# INSTRUCTIONS TO FOLLOW
In your copy, include every line of the records exactly and no picture at all.

# DATASET RECORDS
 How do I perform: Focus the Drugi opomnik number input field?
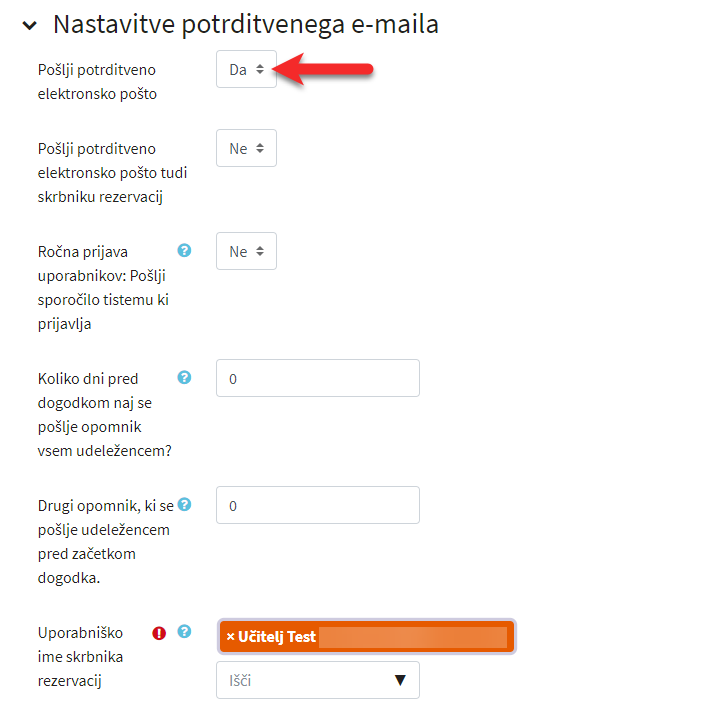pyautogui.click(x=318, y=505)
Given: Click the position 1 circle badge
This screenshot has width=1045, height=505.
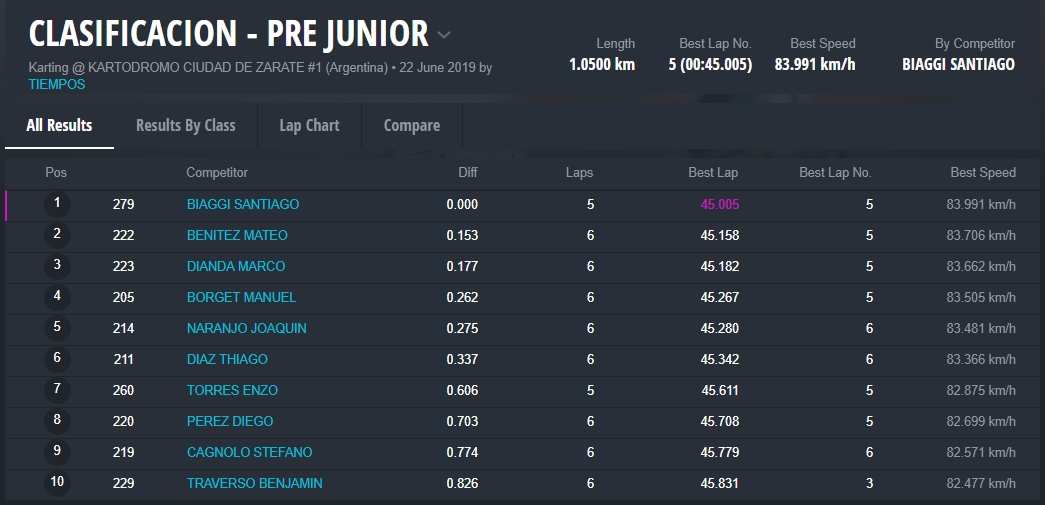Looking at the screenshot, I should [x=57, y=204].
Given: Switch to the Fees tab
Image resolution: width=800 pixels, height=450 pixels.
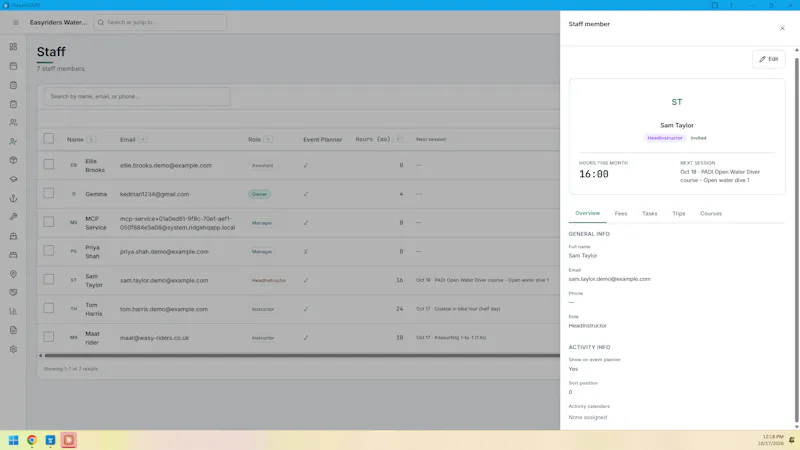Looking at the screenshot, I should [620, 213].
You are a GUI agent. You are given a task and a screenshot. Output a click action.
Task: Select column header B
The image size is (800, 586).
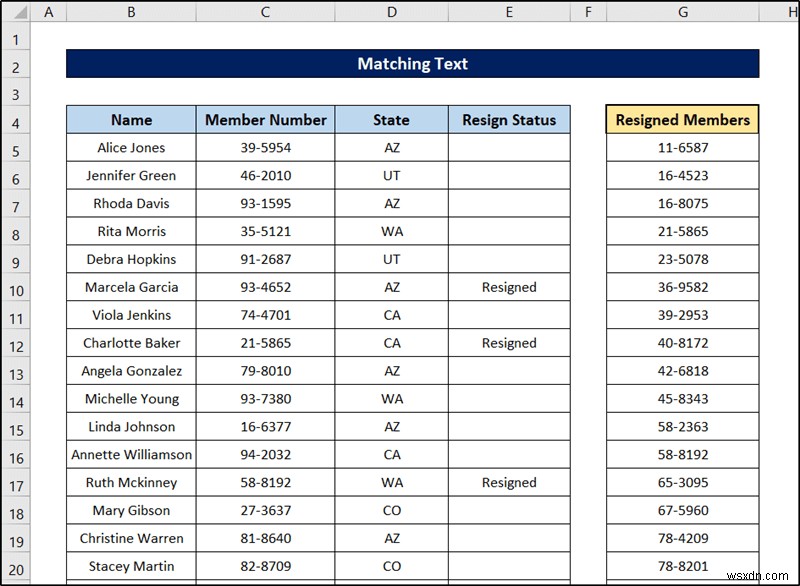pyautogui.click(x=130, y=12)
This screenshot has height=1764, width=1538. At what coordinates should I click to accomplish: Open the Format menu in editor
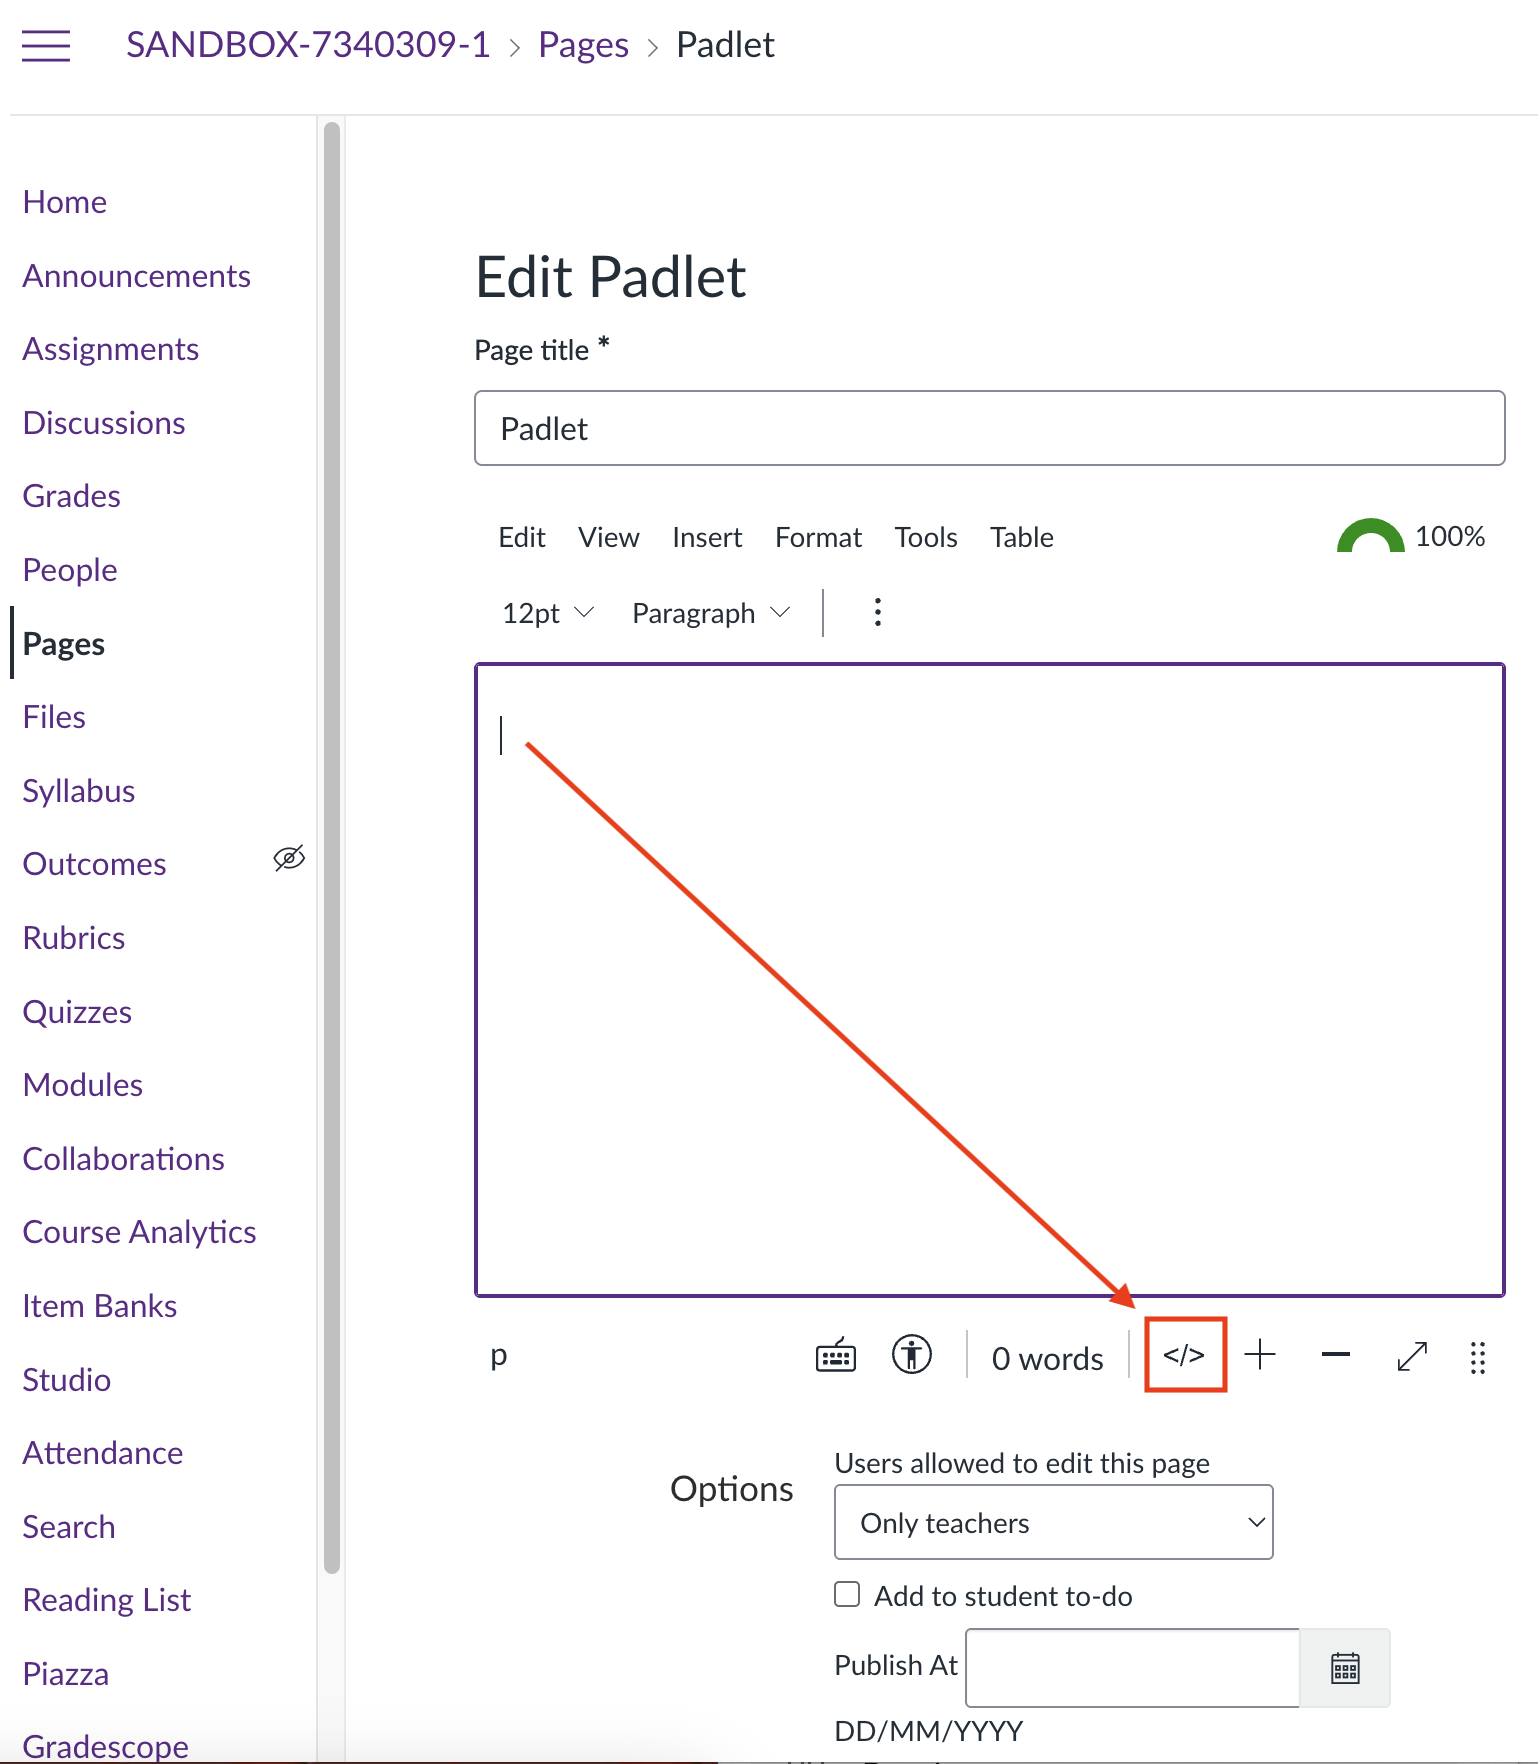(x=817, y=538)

# RESPONSE AREA
 How do I perform: Focus the Drugi opomnik number input field?
pyautogui.click(x=318, y=505)
Given: Click the position 1 circle badge
This screenshot has width=1045, height=505.
Looking at the screenshot, I should [x=57, y=204].
Given: Switch to the Fees tab
Image resolution: width=800 pixels, height=450 pixels.
Looking at the screenshot, I should [620, 213].
You are a GUI agent. You are given a task and a screenshot. Output a click action.
Task: Select column header B
The image size is (800, 586).
pyautogui.click(x=130, y=12)
This screenshot has height=1764, width=1538. At what coordinates should I click to accomplish: Open the Format menu in editor
(x=817, y=538)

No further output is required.